Two days after Christmas, we depart Los Angeles to the west at our scheduled time, make the slow turn around Long Beach, and settle in for the 1,800 miles ahead. The first hour and a half will be at flight level 290, meaning our altimeter will be set at a standard 29.92 inches of mercury and it will indicate 29,000 feet. That keeps aircraft separated by 2000 feet and everybody’s altimeter will be set to a standard. All that was worked out many years ago when aircraft started using high altitudes on a regular basis. Flight safety is utmost in airline operations.

Our aircraft is scheduled to cruise at .84 mach, or a little above eight-tenths of the speed of sound at that specific altitude and temperature. It is our normal cruising speed and we’ll stay at flight level 290 for at least an hour, when our weight will permit us to maintain .84 mach at a higher altitude. Generally, the higher the altitude, the more efficient the engines. The skies are also smoother, generally.
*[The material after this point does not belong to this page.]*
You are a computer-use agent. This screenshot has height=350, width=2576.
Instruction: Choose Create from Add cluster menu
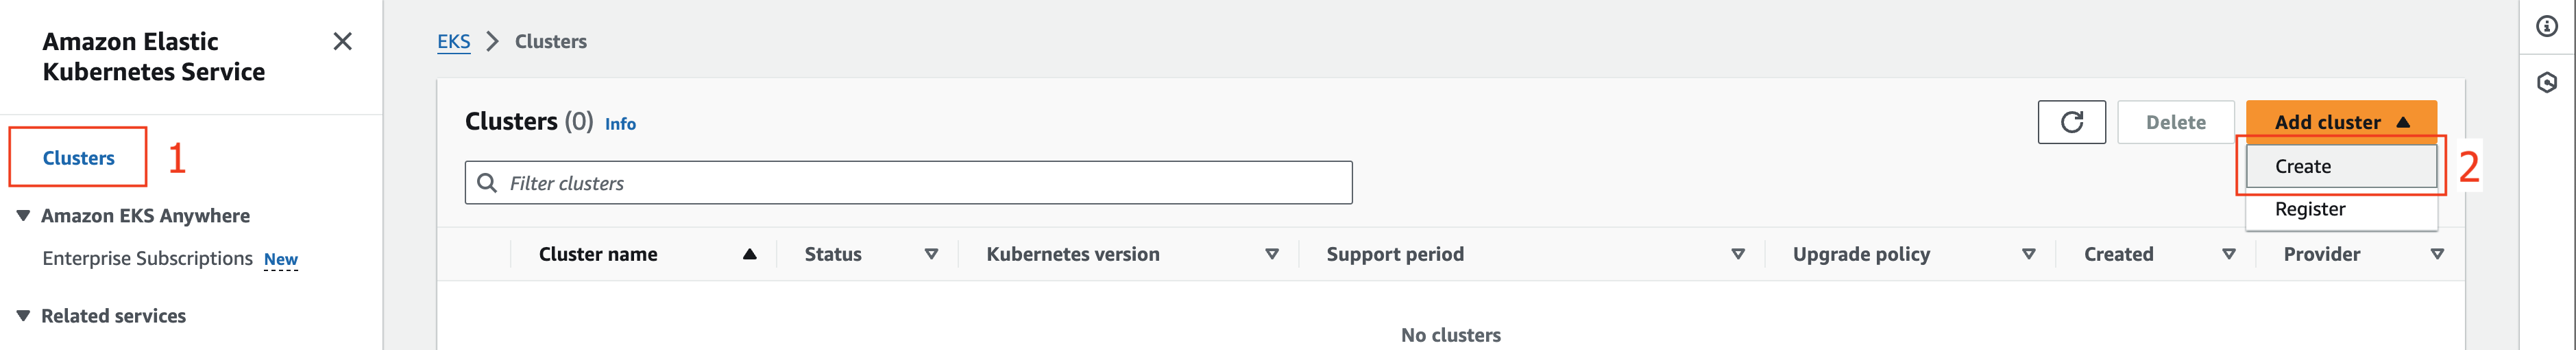point(2341,166)
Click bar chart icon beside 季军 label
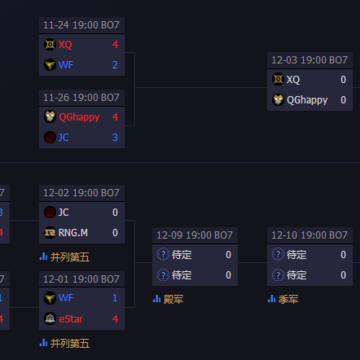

We know that Chicago has fog in the forecast, preceding a frontal boundary. We have a required alternate, just in case. As we pass Denver, I check current and updated weather for Chicago and it’s getting nastier. The weather at our alternate is getting nastier as well.

About an hour from landing, we get a notice about a holding pattern in the Chicago area because of greater time requirements for longer landing intervals. Our projection of fuel burn and endurance doesn’t fit what we’re hearing and I am given the task of finding a new alternate. The two pilots have their hands full with flying the aircraft. Radio traffic is heavy and it takes all my concentration to talk to our dispatcher, through a “radio patch.” It takes awhile.

The new alternate, Indianapolis, is acquired and we decide to land there, refuel and return to Chicago with enough fuel to hold for an extended period if necessary. Indianapolis is about 30 minutes beyond Chicago and we should be able to land, refuel and be back in the air in about a half hour.

All goes well with the plan. We’re back over Chicago, working our way through traffic to a landing. The fog has not gotten worse but many of the flights that were scheduled to land had to go to an alternate for fuel also. We’re on the leading edge of the return group.

During the approach and landing, we become aware of a different atmosphere on the radio chatter. It’s barely noticeable, would be unnoticed by anyone other than professional pilots. It’s subdued, hushed even. After landing, during the taxi to our gate, we can see the flashing lights of a large number of emergency vehicles going and coming through the fog.

We learn that a North Central Airlines flight has crashed into one of the hangars on the field. The aircraft was almost inverted when it hit. We are a little subdued by this report.

Newscasts are full of interviews and on scene reporting. It seems the aircraft smashed into the hangar doors, behind which a musical marching group was practicing. By some miracle, some passengers survived. A few of the marching band were injured; some seriously. Our layover in Chicago is mostly somber; an aircraft accident is strongly felt in the airline community. The flight crews from North Central that layover in Chicago are also at our hotel. We’re community.

I feel for the loss of the families of those that died in the plane crash in Chicago. As those who have gone before me, both in the military and civil aviation worlds, I try to put the tragedy behind me, concentrate on the task at hand and say a little prayer of thanks.